The electric guitar was first created because acoustic guitars weren’t loud enough to compete with the other instruments in jazz bands and dance orchestras. The purchase of cheap amplifiers, like the Silvertone, led to the discovery of tube distortion and electric rock and blues.

For those unfamiliar with mallet instruments, the most commonly known is the xylophone, consisting of rosewood bars with brass reverberation tubes beneath. The Marimba is the lower range of the xylophone and used extensively in Latin music.

A Vibraphone is created by taking a Steel Marimba and adding motor driven rotating discs in the reverberation tubes to add vibrato to enhance the sound. This instrument is found everywhere in jazz bands and orchestras.

Deagan is one of the oldest and highest quality mallet instrument makers, and was motivated to create a more portable, compact, lighter weight, easily transported, electric version of the large, heavy concert vibraphones. I had other ideas for it, and was glad that they had saved me from miking a regular vibraphone half to death, and making it even heavier. Deagan used smaller bars, and got rid of the tubes, and glued crystal pickups to each bar, connected them to a bus running inside the damper bar, and into a preamp with an electronic vibrato control, ending in a standard quarter inch phone jack.

As a skilled, professional, multi instrumentalist who had diligently taken lessons and studied guitar for a year or so, I was able to definitively prove to all and sundry, that in no way could I ever hope to play anything remotely resembling music on the guitar. But I loved the electric guitar sounds…

The same day I bought the Electrovibe, in 1973, I also bought a small practise amplifier and an Acetone Fuzz (distortion) pedal! To my knowledge, and to this day, no one else has ever seen fit to do this. Wow! Who needs a guitar! I found I could fake most guitar stuff, and since then have added slaved in Sythesizers and Vocorder with transposing functions, and numerous effects all simultaneously played live. It’s kind of like a giant heavy metal guitar, towing a demented pipe organ with my vocals backed up in unison or harmony, or occasionally eclipsed, by a synthesized choir.

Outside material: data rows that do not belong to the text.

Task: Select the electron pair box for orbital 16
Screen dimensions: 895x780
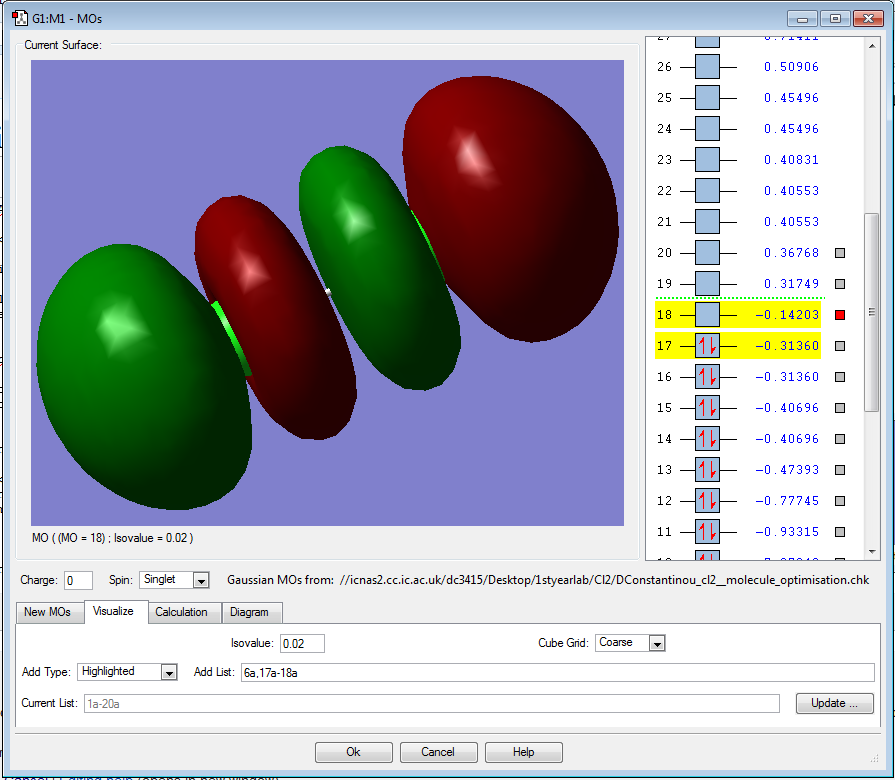Action: click(707, 377)
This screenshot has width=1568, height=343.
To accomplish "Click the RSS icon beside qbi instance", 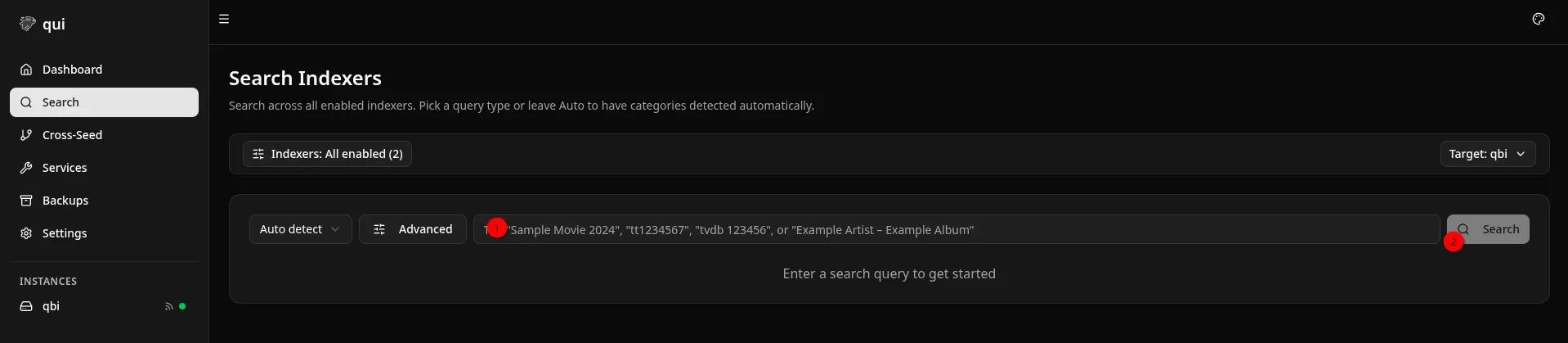I will click(168, 306).
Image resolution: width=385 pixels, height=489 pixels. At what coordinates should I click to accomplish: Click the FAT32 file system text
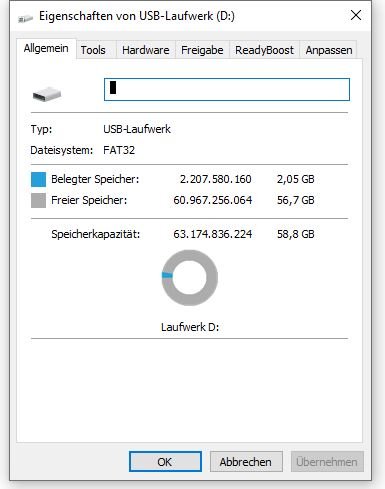pos(119,150)
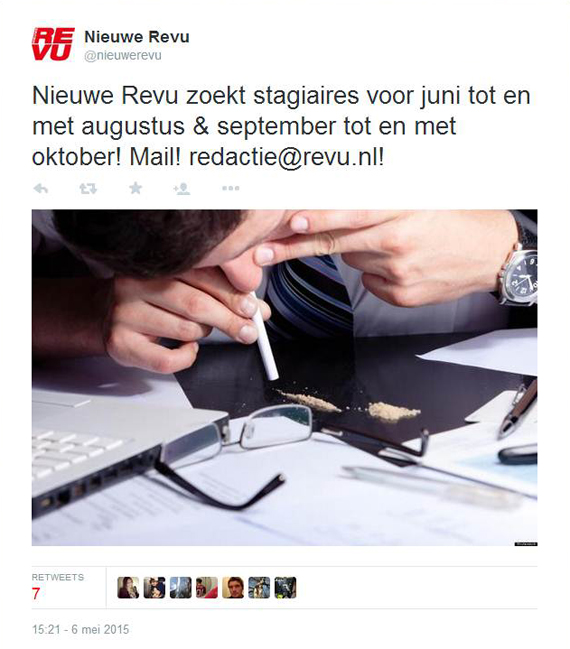The width and height of the screenshot is (570, 649).
Task: Open the attached tweet photo
Action: pos(285,377)
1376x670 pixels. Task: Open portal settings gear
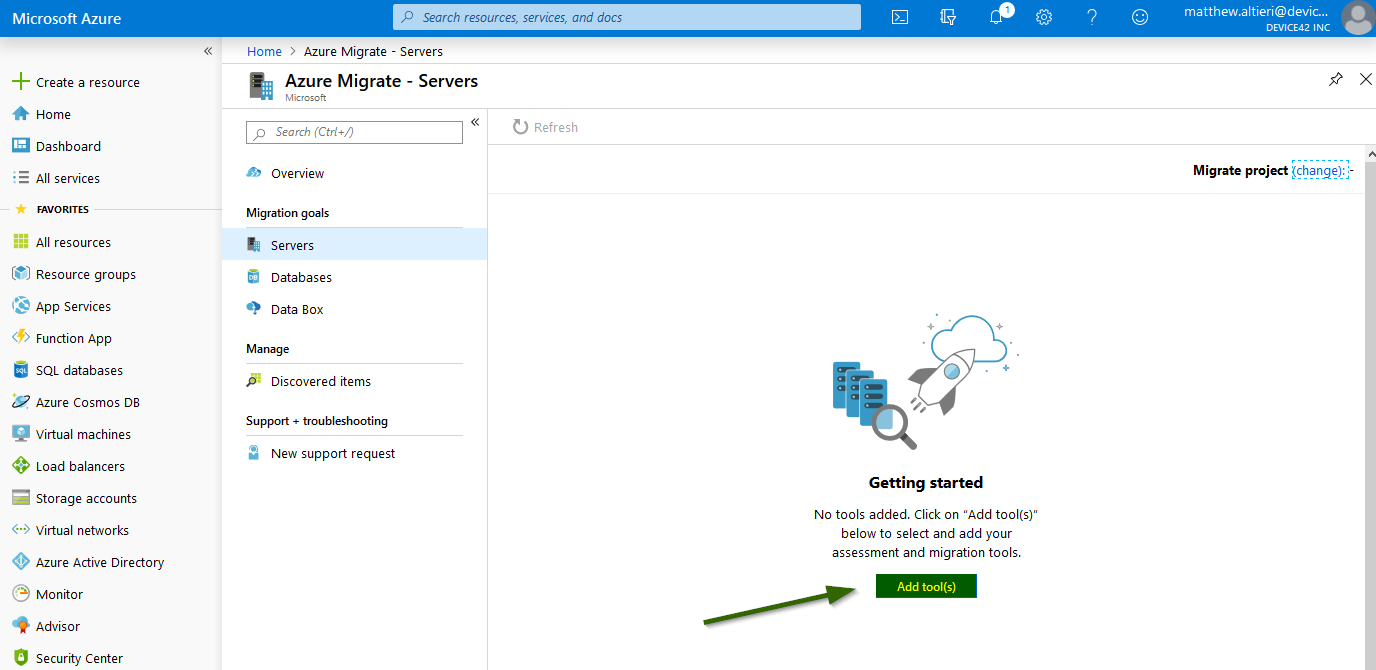pos(1043,17)
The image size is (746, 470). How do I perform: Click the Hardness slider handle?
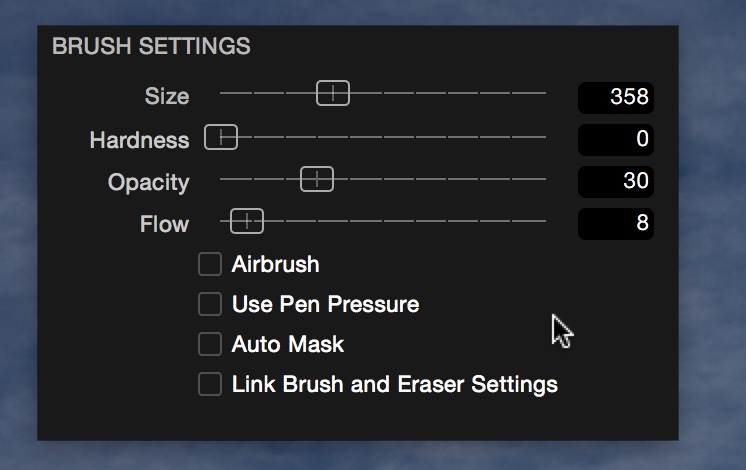pos(221,137)
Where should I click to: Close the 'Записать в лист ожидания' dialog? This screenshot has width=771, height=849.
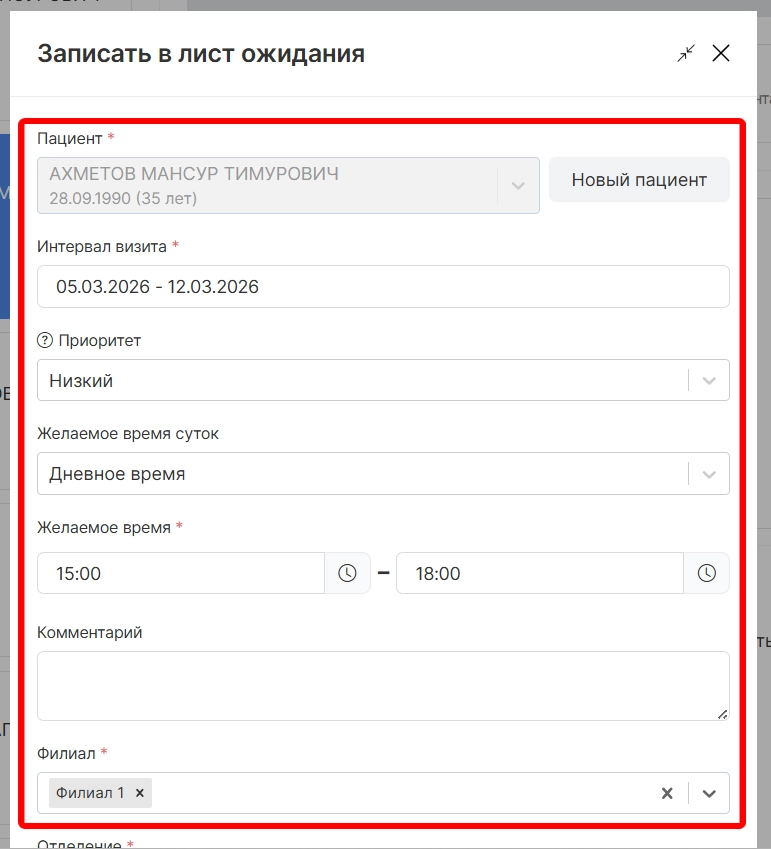(721, 54)
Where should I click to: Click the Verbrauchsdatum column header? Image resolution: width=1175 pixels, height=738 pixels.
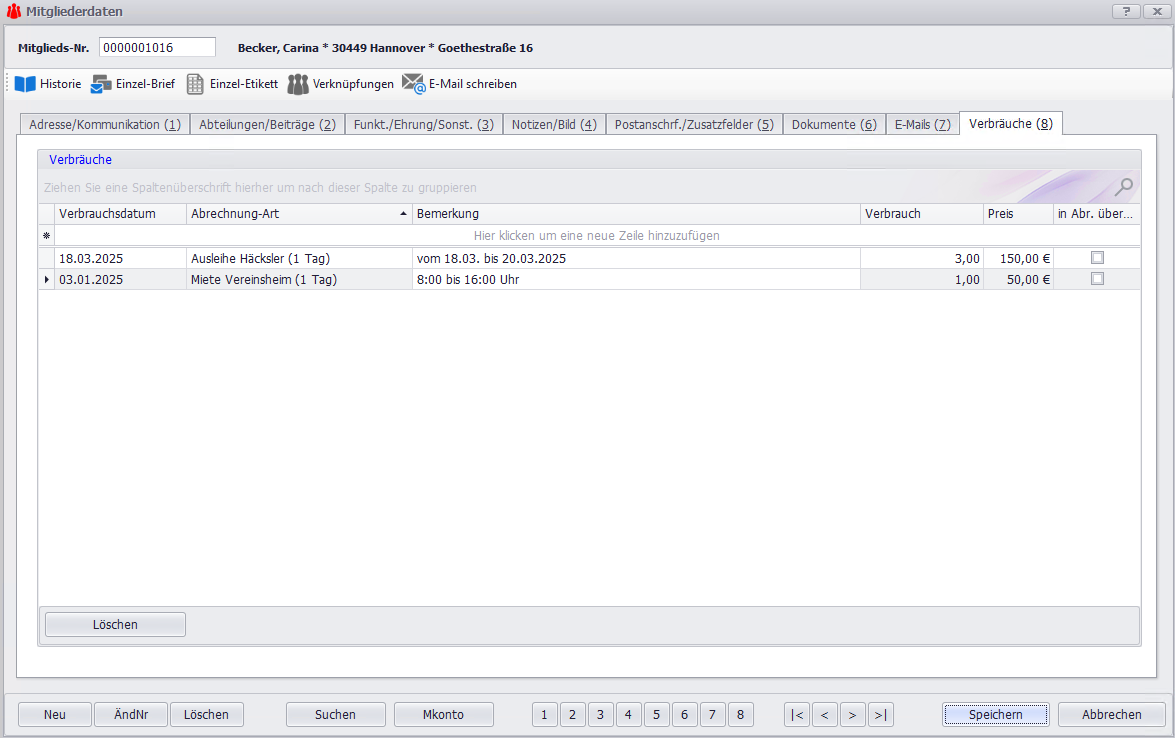click(x=120, y=214)
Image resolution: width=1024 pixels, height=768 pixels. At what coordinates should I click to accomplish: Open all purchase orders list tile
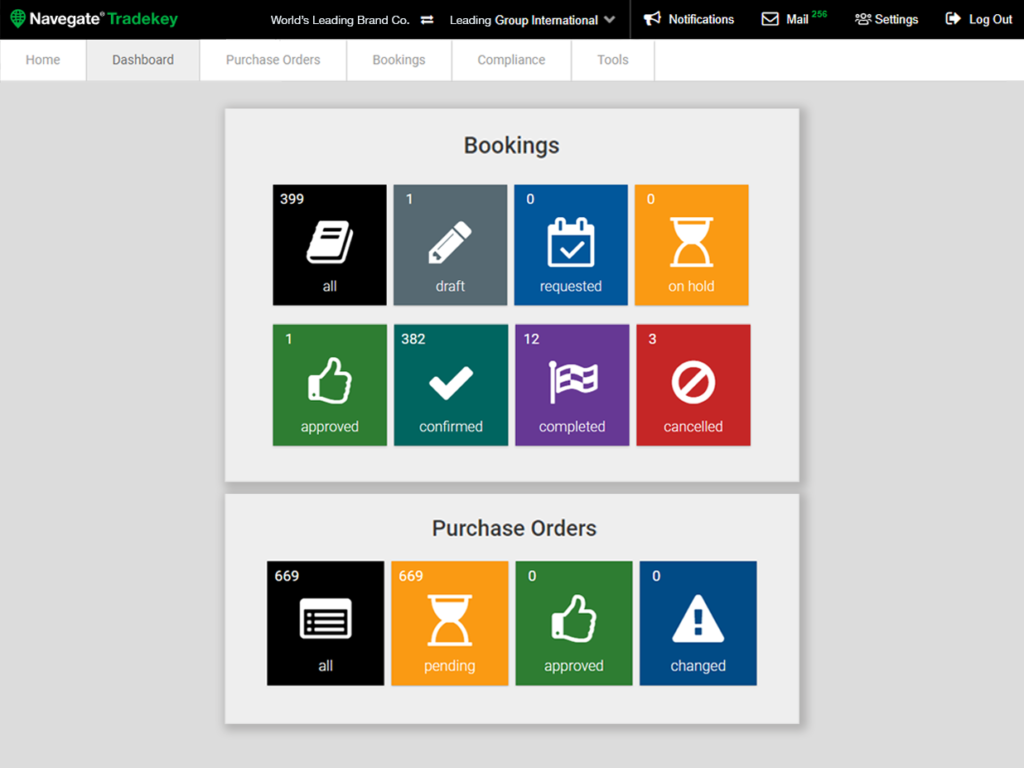[325, 623]
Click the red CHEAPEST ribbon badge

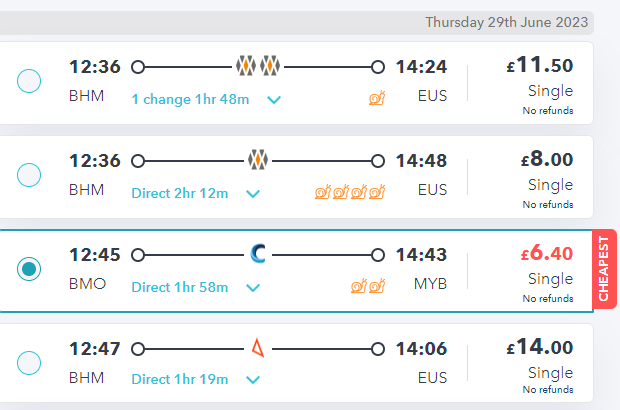(604, 269)
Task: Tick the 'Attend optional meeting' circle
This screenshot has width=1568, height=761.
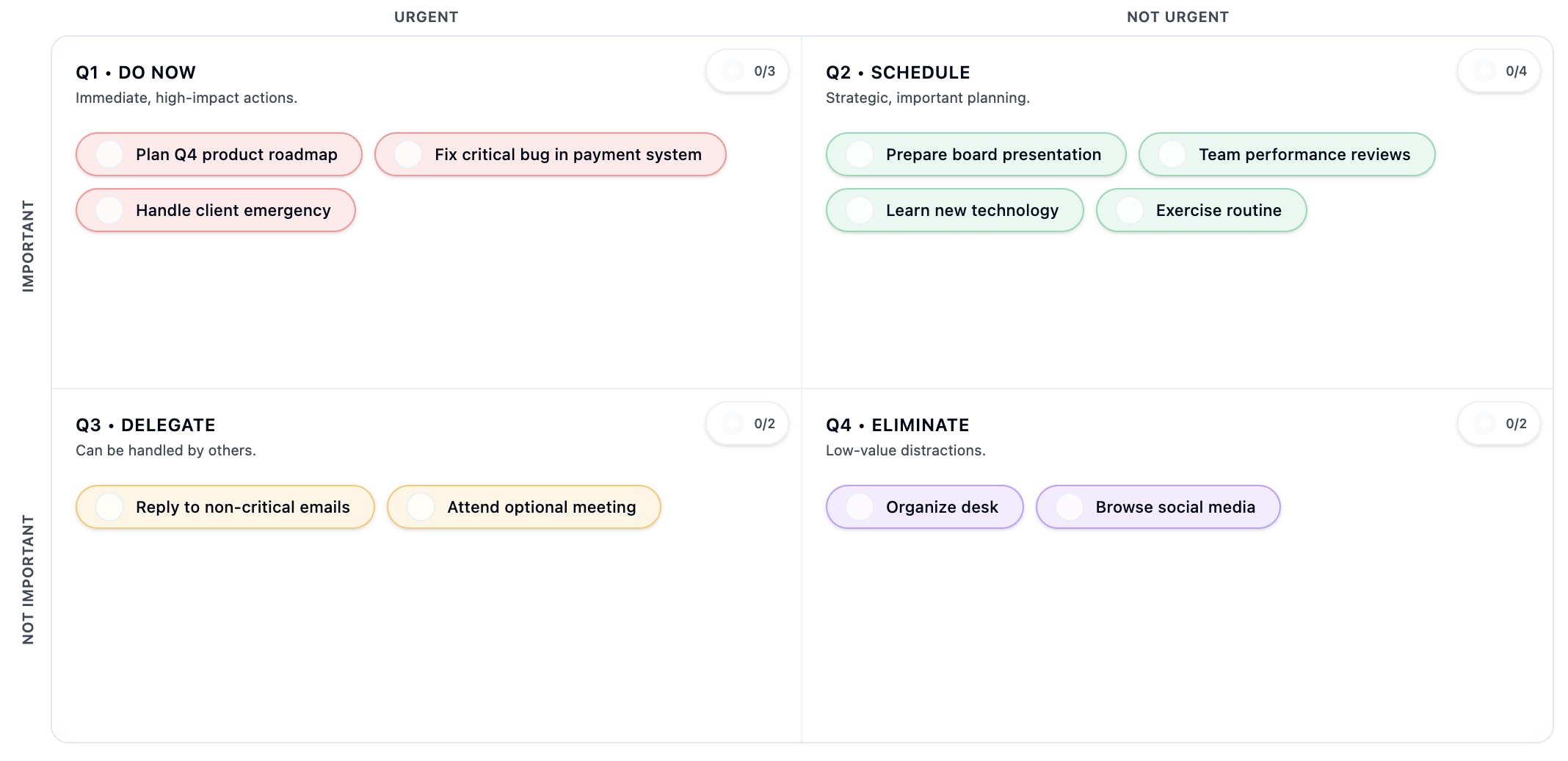Action: (421, 507)
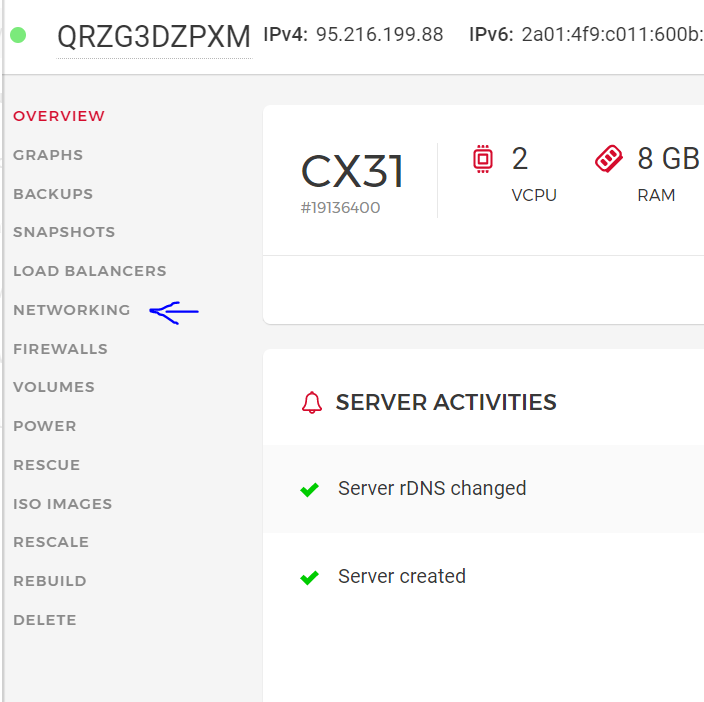704x702 pixels.
Task: Click green checkmark beside Server rDNS changed
Action: coord(309,489)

My first professional work was in 1963 as a cabaret drummer at age 19, at the notorious Smilin’ Buddha, then at 20 on Marimba as leader of The New Dimension Jazz Trio as the default house band in the last days of the Flat Five Jazz Club. By 1967 I played alto sax with a 5 piece Soul and Rock band, moved to San Francisco, San Jose, then Hollywood, recorded there in a state-of-the-art studio. (8 tracks! Sergeant Pepper was recorded by ping-ponging 2 -4 tracks!) Flaky management, and time sensitive army draft eligibility sent us home again. Then I got married, drove buses for Public Transit for 48 years, now retired, had a daughter who had twin daughters, (one of whom now has a daughter who is turning 2.) then a son who plays sax too, and has been my fiendish drummer for over 20 years who had a son who is a young Alto Sax prodigy and is worming his way well into the group. The bass player is my stepson, who began on guitar and got hooked on bass and is a virtuoso finger style player with a huge pedal board! We considered calling the group TMI because of the density and speed of playing. We have been working with Roland V-Drums to try to clarify the crowded recordings. We are currently working in our necessarily large diy insulated, basement studio, on 30+ original songs and some covers, which we plan to inflict on the unsuspecting public.